Posted by: zzpearlbottom | Friday, June 20, 2014 at 11:02 AM
Racism, sexism and all the related forms of hate speech need to be confronted and countered wherever they rear their vicious heads. If we must allow the free expression of hatred, we must also allow the free expression of disapproval and disgust at such diplays of malicious ignorance.
In particular, the threats of violence that racists and sexists are often prone to ARE a crime, and should be vigorously prosecuted to the fullest extent of the law.
Posted by: Arcadia Codesmith | Friday, June 20, 2014 at 12:23 PM
The situation is no better in the community of Second Life.
No one should be trying to pin this on kids and teens. Hate gets passed down from above.
Go into SL, and try searching out black male skins, and black female shapes...
The male skins are mostly 'thug', the female shapes are all giant rears and absurd lips...
They'll usually be found in 'ghetto' themed shops (that capture NOTHING of the real ghettos BTW...).
Search for places that "cater" the black avatars. Many are actually quite hostile to real blacks... Not in the community but in the venue decor and theme. So many places that are devoted to "interracial", "cuckold", and "black men assaulting white women" themes...
Plus a few "plantation" sims, and many places flying the flag of genocide: the Dixie flag.
(Being a real life multiracial person, seeking a good support community in SL, is how I first stumbled onto this. Because 'interracial' means something very different to me in my real life. It means what I am... Not some white Southerner's rape fantasy... but my existence.)
Its a little better for Asians - because many RL Asians from Asian countries are in SL. But there are also a fair share of 'kinky school girl' fetishes out there... and 'Asian Prostitute' angles...
Native Americans get an odd pass in SL. While there are western sims none of them are devoted to demeaning people.
And Latin America has a large presence of users here, so if 'anti-latin' people started doing their thing in SL, the Brazilians would roll right through them.
(Likewise the LGBT community is strong in SL, so anti-gay bias here gets smacked back hard.)
But racism against blacks is very rampant all over SL.
That said... a little tweaking in my search terms has helped a lot... There are some very positive 'African' centric communities in SL.

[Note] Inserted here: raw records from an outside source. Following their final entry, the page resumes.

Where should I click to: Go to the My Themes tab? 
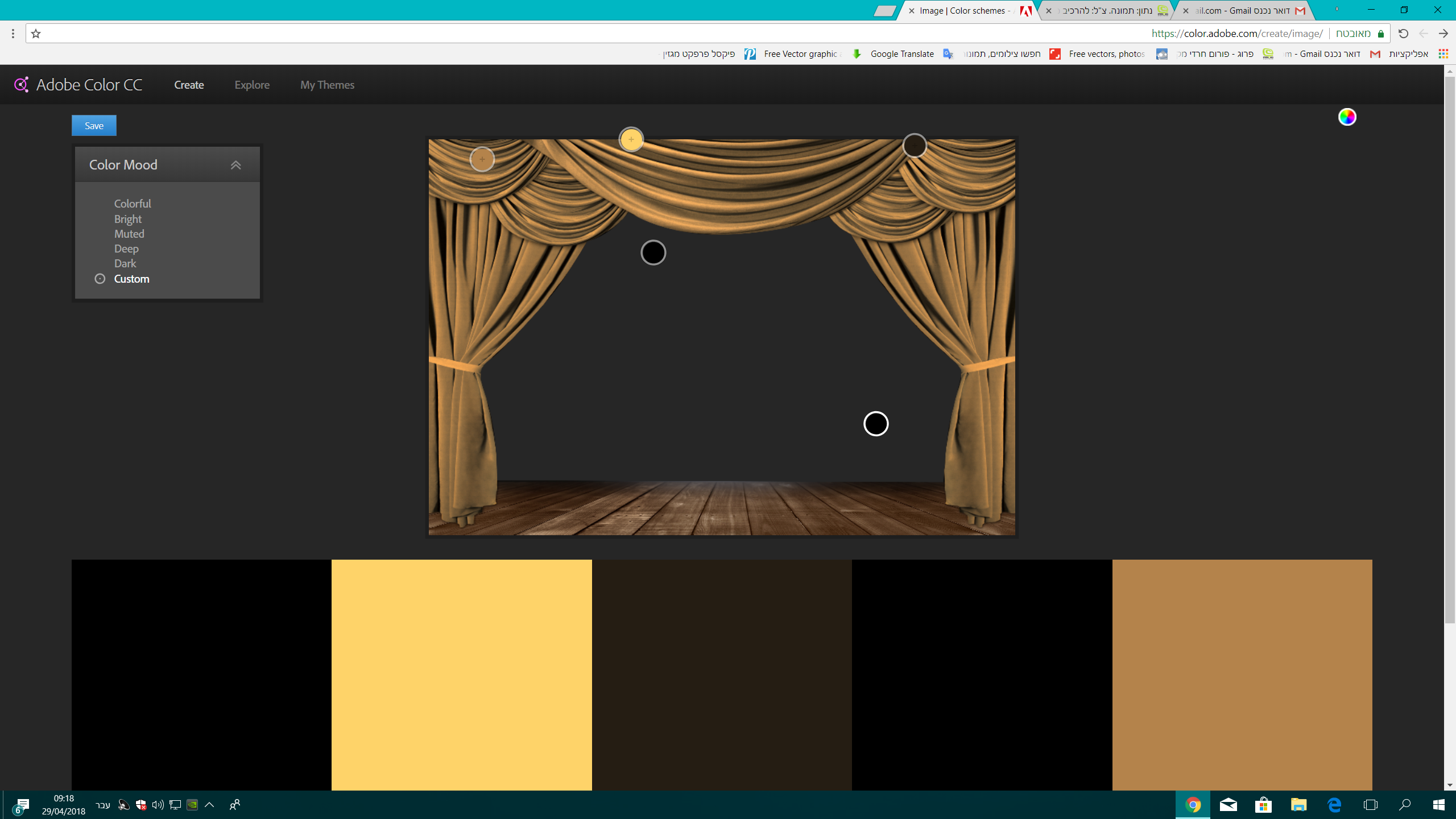[x=327, y=85]
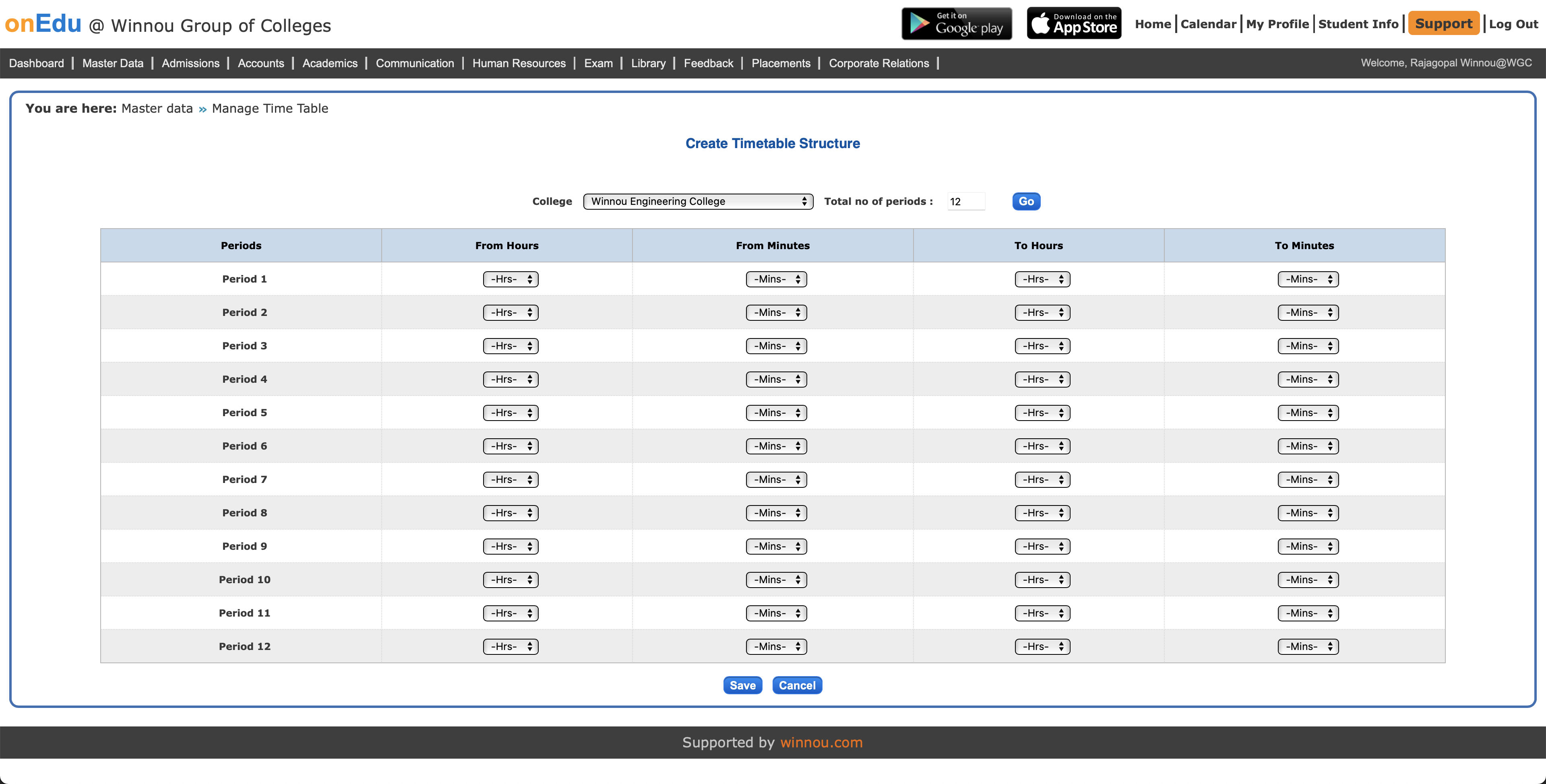Click the App Store download badge
This screenshot has width=1546, height=784.
[x=1074, y=24]
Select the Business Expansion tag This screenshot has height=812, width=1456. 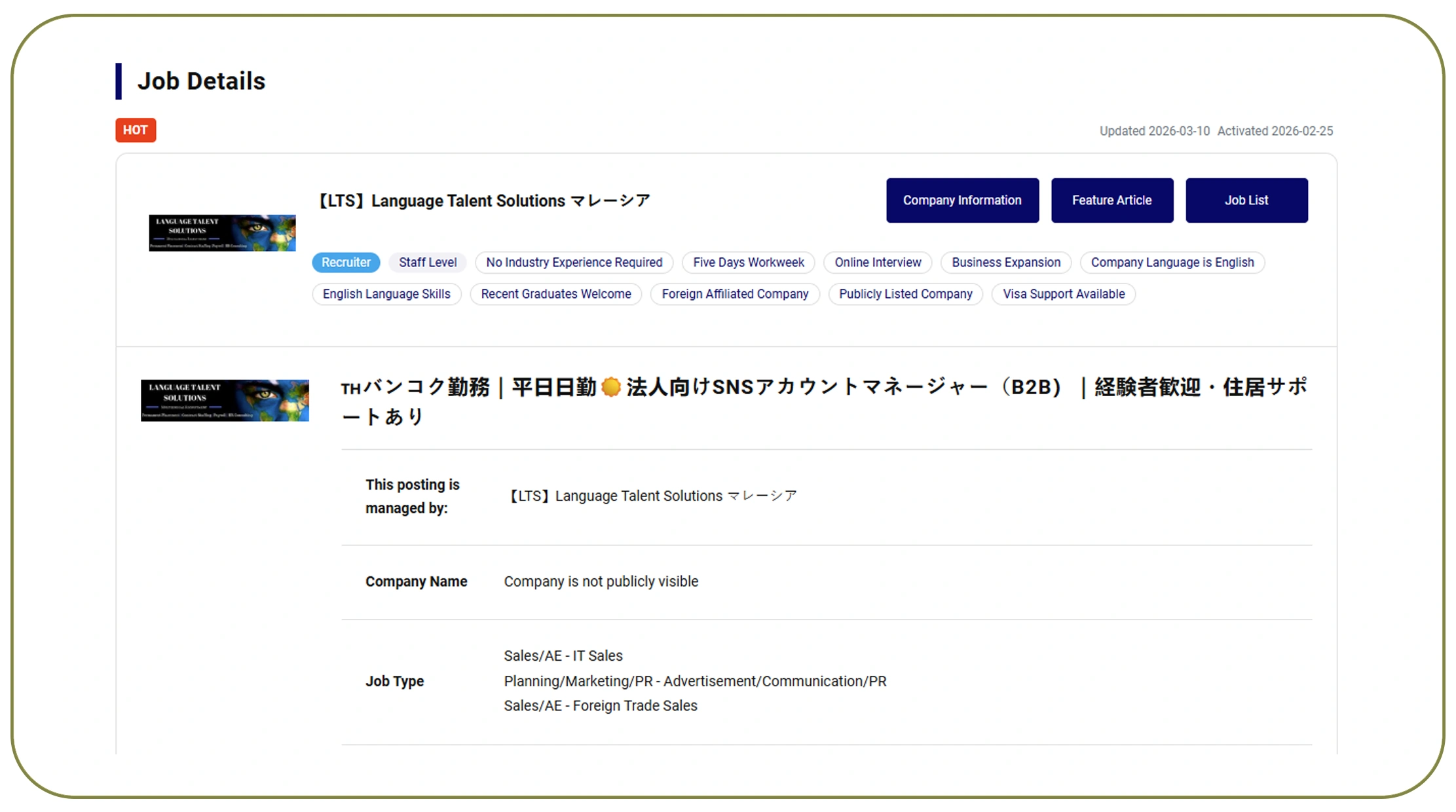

- Places where I can find not only those who have a fondness of Africa and African things, but also people and elements that remind me of the real Black America that is around the area I grew up in, and not the 'MTV / Hollywood / Racist fantasy' one so present in people's stereotypes.
Minecraft and SL both though... are a symptom of a larger problem in western culture - racism is not so much going away as shifting to platforms where it can be more blatant and face less repercussions.
Posted by: Pussycat Catnap | Friday, June 20, 2014 at 12:24 PM
Blah blah racist, sexist. Blah blah.
ok.
Posted by: sameoldthing | Friday, June 20, 2014 at 01:08 PM
It's interesting to note that alot of those 'interracial' sims are if not run by black folk, but certainly supported, I'm not sure if that makes it better, there is an element of choice there but now much.
That said I don't really see how the 'black man' avatar is particularly offensive, it's chicken on a Tshirt, unlike the stuff in SL, it could well have been a black person making a self-reflexive joke.